→ WHAT YOU HAVE TO DO: Return the records below character for character.

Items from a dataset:
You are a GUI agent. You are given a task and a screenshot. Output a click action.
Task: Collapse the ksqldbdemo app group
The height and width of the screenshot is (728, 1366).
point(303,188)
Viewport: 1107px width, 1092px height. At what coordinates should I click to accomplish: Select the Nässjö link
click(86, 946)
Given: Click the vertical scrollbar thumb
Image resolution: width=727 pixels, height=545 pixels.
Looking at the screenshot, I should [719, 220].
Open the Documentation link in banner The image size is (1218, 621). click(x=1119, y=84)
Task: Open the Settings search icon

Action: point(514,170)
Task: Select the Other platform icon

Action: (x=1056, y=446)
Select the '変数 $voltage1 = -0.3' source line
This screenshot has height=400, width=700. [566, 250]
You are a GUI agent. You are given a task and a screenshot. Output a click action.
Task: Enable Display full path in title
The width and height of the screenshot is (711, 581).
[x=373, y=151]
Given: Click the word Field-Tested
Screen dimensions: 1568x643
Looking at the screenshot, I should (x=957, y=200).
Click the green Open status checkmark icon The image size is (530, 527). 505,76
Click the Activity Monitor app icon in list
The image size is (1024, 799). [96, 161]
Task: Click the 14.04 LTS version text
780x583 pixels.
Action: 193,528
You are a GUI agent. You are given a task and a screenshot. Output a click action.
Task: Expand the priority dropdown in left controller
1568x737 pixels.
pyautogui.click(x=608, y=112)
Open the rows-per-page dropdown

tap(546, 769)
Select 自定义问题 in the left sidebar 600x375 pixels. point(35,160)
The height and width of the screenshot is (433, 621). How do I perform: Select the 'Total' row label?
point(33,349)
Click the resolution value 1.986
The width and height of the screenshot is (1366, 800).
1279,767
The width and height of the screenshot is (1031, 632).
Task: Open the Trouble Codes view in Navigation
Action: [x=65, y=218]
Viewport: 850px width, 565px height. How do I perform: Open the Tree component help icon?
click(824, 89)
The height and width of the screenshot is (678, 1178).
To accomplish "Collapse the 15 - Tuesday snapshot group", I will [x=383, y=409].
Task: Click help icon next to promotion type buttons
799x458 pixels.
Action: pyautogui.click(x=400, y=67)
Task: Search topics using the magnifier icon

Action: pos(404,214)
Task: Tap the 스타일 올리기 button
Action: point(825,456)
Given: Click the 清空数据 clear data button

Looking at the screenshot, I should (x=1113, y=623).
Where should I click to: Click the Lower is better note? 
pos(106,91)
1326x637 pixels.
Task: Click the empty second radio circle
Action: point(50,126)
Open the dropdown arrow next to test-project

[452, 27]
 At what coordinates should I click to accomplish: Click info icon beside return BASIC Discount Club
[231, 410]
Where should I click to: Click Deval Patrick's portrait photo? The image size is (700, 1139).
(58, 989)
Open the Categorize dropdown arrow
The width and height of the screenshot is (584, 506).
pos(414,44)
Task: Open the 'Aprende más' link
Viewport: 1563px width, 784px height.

→ RESULT:
You are a GUI agent. You are given a task and a screenshot. Output a click action.
Task: Collapse the ksqldbdemo app group
The height and width of the screenshot is (728, 1366).
point(303,188)
Viewport: 1107px width, 1092px height. At what coordinates should I click to accomplish: Select the Nässjö link
click(86, 946)
Given: Click the vertical scrollbar thumb
Image resolution: width=727 pixels, height=545 pixels.
Looking at the screenshot, I should [719, 220].
Open the Documentation link in banner The image size is (1218, 621). click(x=1119, y=84)
Task: Open the Settings search icon

Action: point(514,170)
Task: Select the Other platform icon

Action: (x=1056, y=446)
Select the '変数 $voltage1 = -0.3' source line
This screenshot has height=400, width=700. [566, 250]
You are a GUI agent. You are given a task and a screenshot. Output a click action.
Task: Enable Display full path in title
The width and height of the screenshot is (711, 581).
[x=373, y=151]
Given: Click the word Field-Tested
Screen dimensions: 1568x643
Looking at the screenshot, I should (x=957, y=200).
Click the green Open status checkmark icon The image size is (530, 527). 505,76
Click the Activity Monitor app icon in list
The image size is (1024, 799). [96, 161]
Task: Click the 14.04 LTS version text
780x583 pixels.
Action: 193,528
You are a GUI agent. You are given a task and a screenshot. Output a click action.
Task: Expand the priority dropdown in left controller
1568x737 pixels.
pyautogui.click(x=608, y=112)
Open the rows-per-page dropdown

tap(546, 769)
Select 自定义问题 in the left sidebar 600x375 pixels. point(35,160)
The height and width of the screenshot is (433, 621). How do I perform: Select the 'Total' row label?
point(33,349)
Click the resolution value 1.986
The width and height of the screenshot is (1366, 800).
1279,767
The width and height of the screenshot is (1031, 632).
Task: Open the Trouble Codes view in Navigation
Action: [x=65, y=218]
Viewport: 850px width, 565px height. How do I perform: Open the Tree component help icon?
click(824, 89)
The height and width of the screenshot is (678, 1178).
To accomplish "Collapse the 15 - Tuesday snapshot group", I will [x=383, y=409].
Task: Click help icon next to promotion type buttons
799x458 pixels.
Action: pyautogui.click(x=400, y=67)
Task: Search topics using the magnifier icon

Action: pos(404,214)
Task: Tap the 스타일 올리기 button
Action: point(825,456)
Given: Click the 清空数据 clear data button

Looking at the screenshot, I should (x=1113, y=623).
Where should I click to: Click the Lower is better note? 
pos(106,91)
1326x637 pixels.
Task: Click the empty second radio circle
Action: point(50,126)
Open the dropdown arrow next to test-project

[452, 27]
 At what coordinates should I click to accomplish: Click info icon beside return BASIC Discount Club
[231, 410]
Where should I click to: Click Deval Patrick's portrait photo? The image size is (700, 1139).
(58, 989)
Open the Categorize dropdown arrow
The width and height of the screenshot is (584, 506).
pos(414,44)
Task: Open the 'Aprende más' link
Viewport: 1563px width, 784px height.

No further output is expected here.